Forget specialized hardware. Get GPU-class performance on your commodity CPUs with compound sparsity and sparsity-aware inference execution.
This talk will demonstrate the power of compound sparsity for model compression and inference speedup for NLP and CV domains, with a special focus on the recently popular Large Language Models. The combination of structured + unstructured pruning (to 90%+ sparsity), quantization, and knowledge distillation can be used to create models that run an order of magnitude faster than their dense counterparts, without a noticeable drop in accuracy. The session participants will learn the theory behind compound sparsity, state-of-the-art techniques, and how to apply it in practice using the Neural Magic platform.
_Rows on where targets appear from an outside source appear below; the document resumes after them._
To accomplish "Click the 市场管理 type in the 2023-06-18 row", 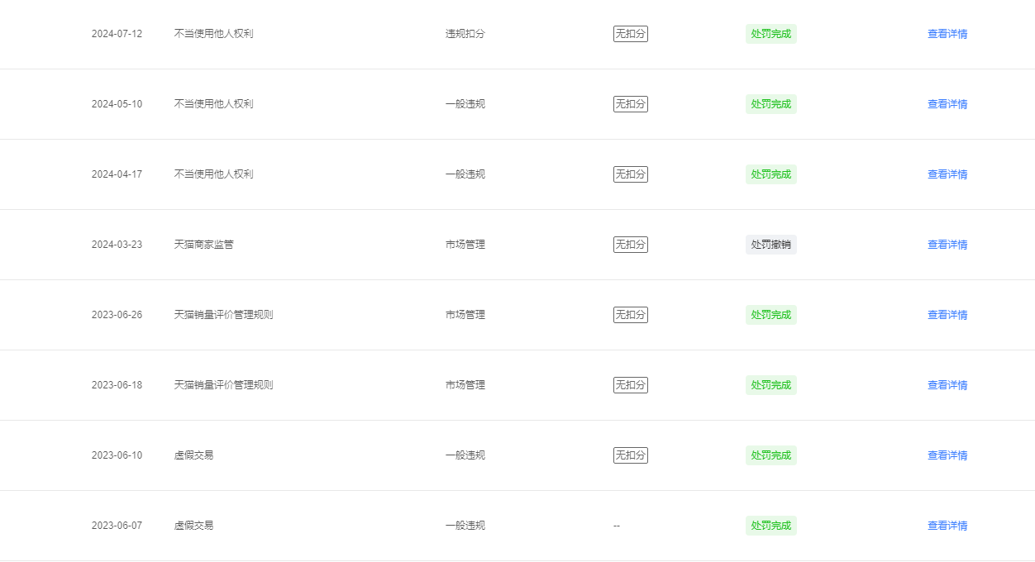I will (x=465, y=385).
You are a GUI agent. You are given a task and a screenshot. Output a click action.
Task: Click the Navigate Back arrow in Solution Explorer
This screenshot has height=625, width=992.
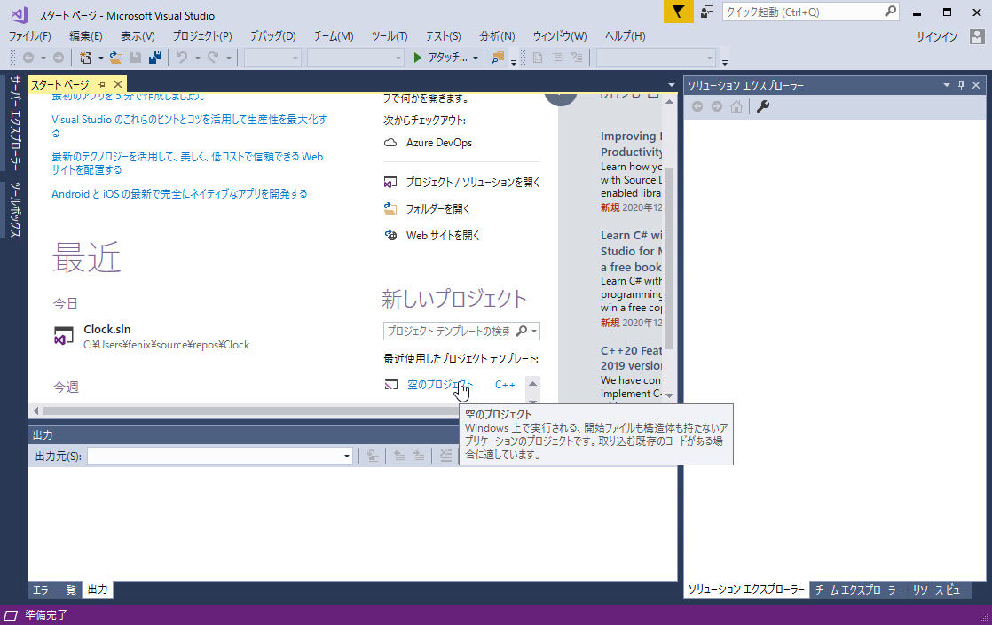pyautogui.click(x=697, y=105)
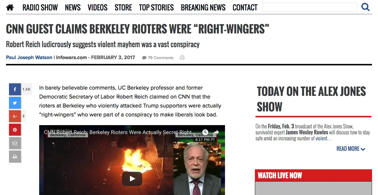The image size is (378, 195).
Task: Open the 'violent' link in show description
Action: (x=322, y=138)
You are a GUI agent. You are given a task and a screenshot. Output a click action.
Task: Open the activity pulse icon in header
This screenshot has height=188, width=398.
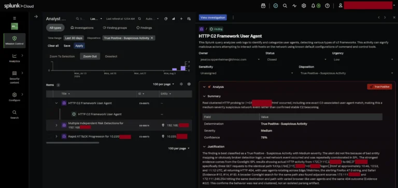click(x=294, y=6)
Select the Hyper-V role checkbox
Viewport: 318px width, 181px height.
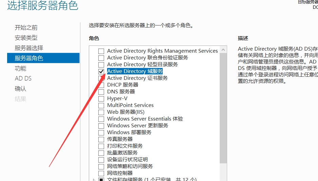coord(101,98)
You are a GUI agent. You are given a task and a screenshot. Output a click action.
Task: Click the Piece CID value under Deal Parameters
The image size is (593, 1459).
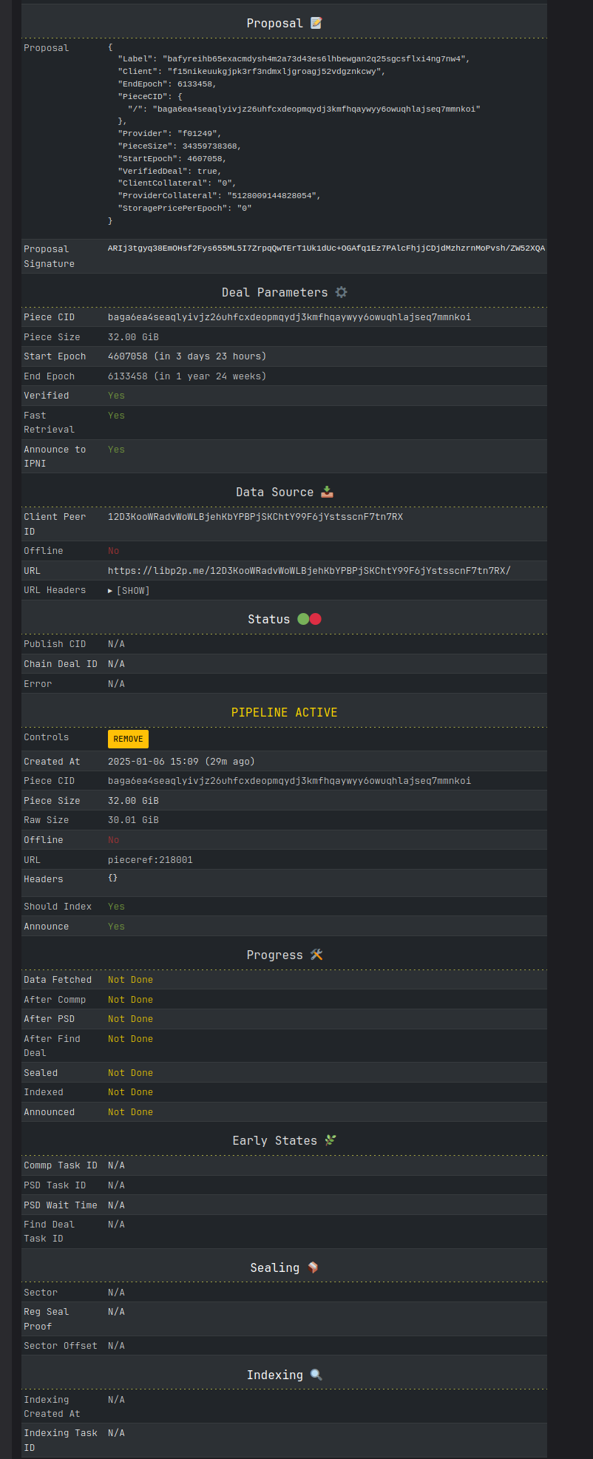(x=289, y=317)
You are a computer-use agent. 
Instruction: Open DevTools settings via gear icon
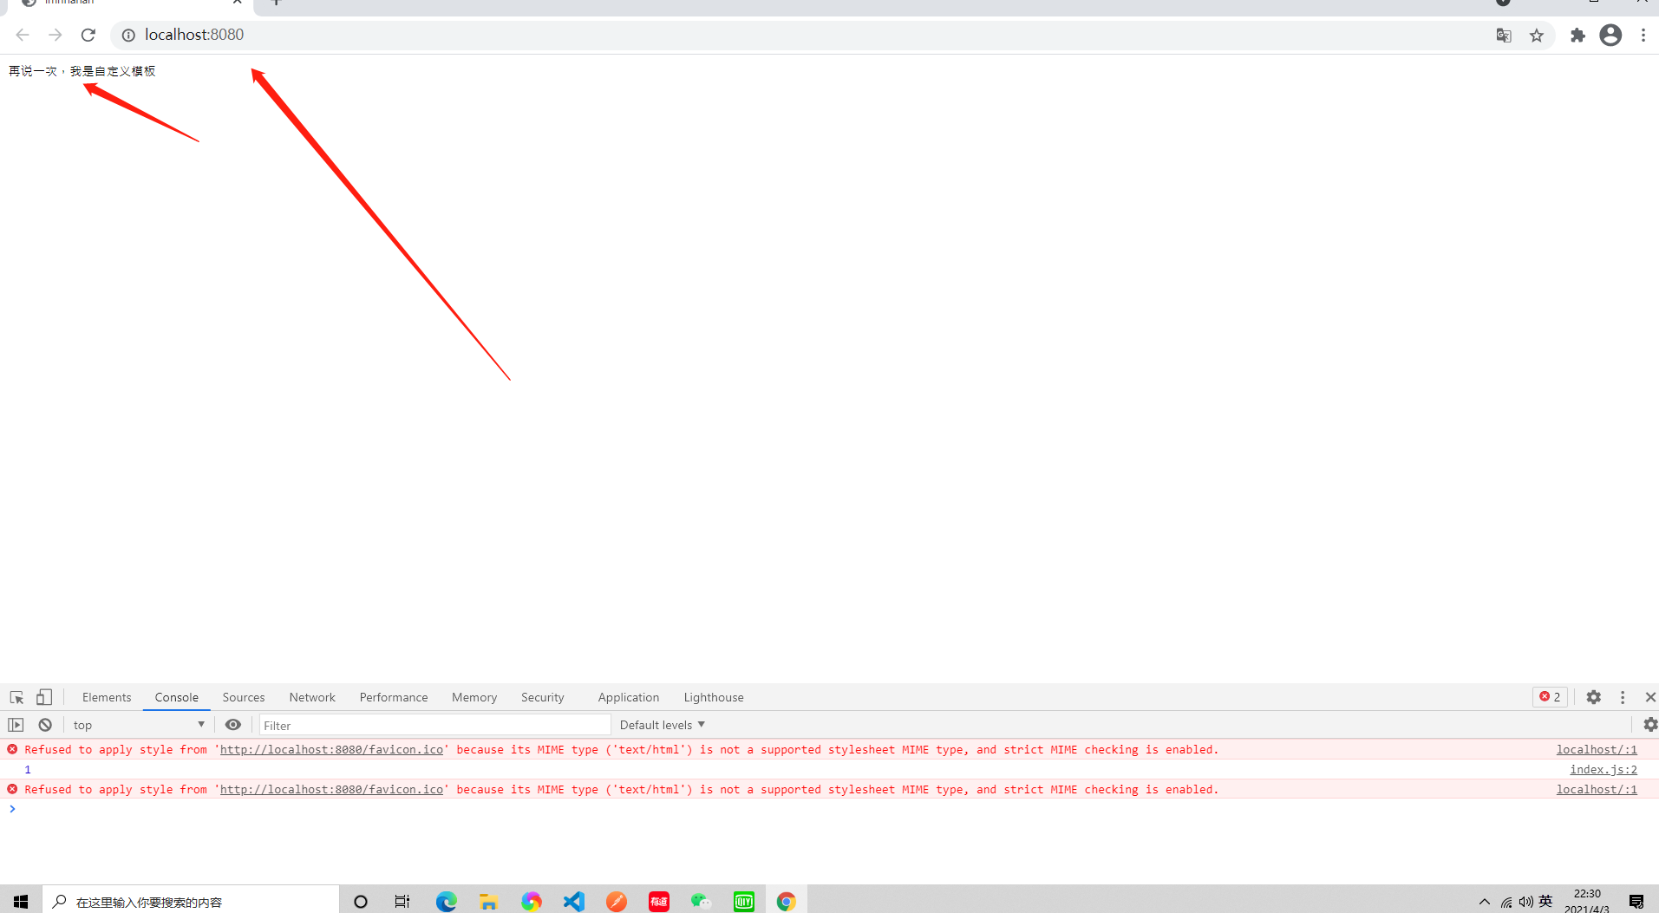coord(1593,697)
By intelligently applying SOTA compound sparsity techniques, we can remove 95%+ of the weights and reduce the remaining 5% to 8-bit precision on modern models such as BERT, while maintaining 99%+ of their baseline accuracy. In this talk, we’ll be covering how we can build up to this extreme sparsity and how to harness it to achieve an order of magnitude speedup for CPU inference.
This talk will focus on the success story of utilizing sparsity to run fast inference of modern neural networks on CPUs. We will focus on the popular Large Language Models with the goal of learning how the recent state-of-the-art in model compression can help to dramatically lower the computational budget when it comes to model inference.
Today’s ML hardware acceleration is headed towards chips that apply a petaflop of compute to a cell phone-size memory. Our brains, on the other hand, are biologically the equivalent of applying a cell phone of compute to a petabyte of memory. In this sense, the direction being taken by hardware designers is the opposite of that proven by nature. Why? Simply because we don’t know the algorithms nature uses.
GPUs bring data in and out quickly, but have little locality of reference because of their small caches. They are geared towards applying a lot of compute to little data, not little compute to a lot of data. The networks are designed to run on them full layer after full layer in order to saturate their computational pipeline.
CPUs, on the other hand, have large, much faster caches than GPUs, and have an abundance of memory (terabytes). A typical CPU server can have memory equivalent to tens or even hundreds of GPUs. CPUs are perfect for a brain-like ML world in which parts of an extremely large network are executed piecemeal, as needed.
This is the problem Neural Magic set out to solve and the perspective which led to the creation of DeepSparse, a custom computational engine designed to mimic, on commodity hardware, the way brains compute. It uses neural network sparsity combined with the locality of communication by utilizing the CPU’s large fast caches and its very large memory.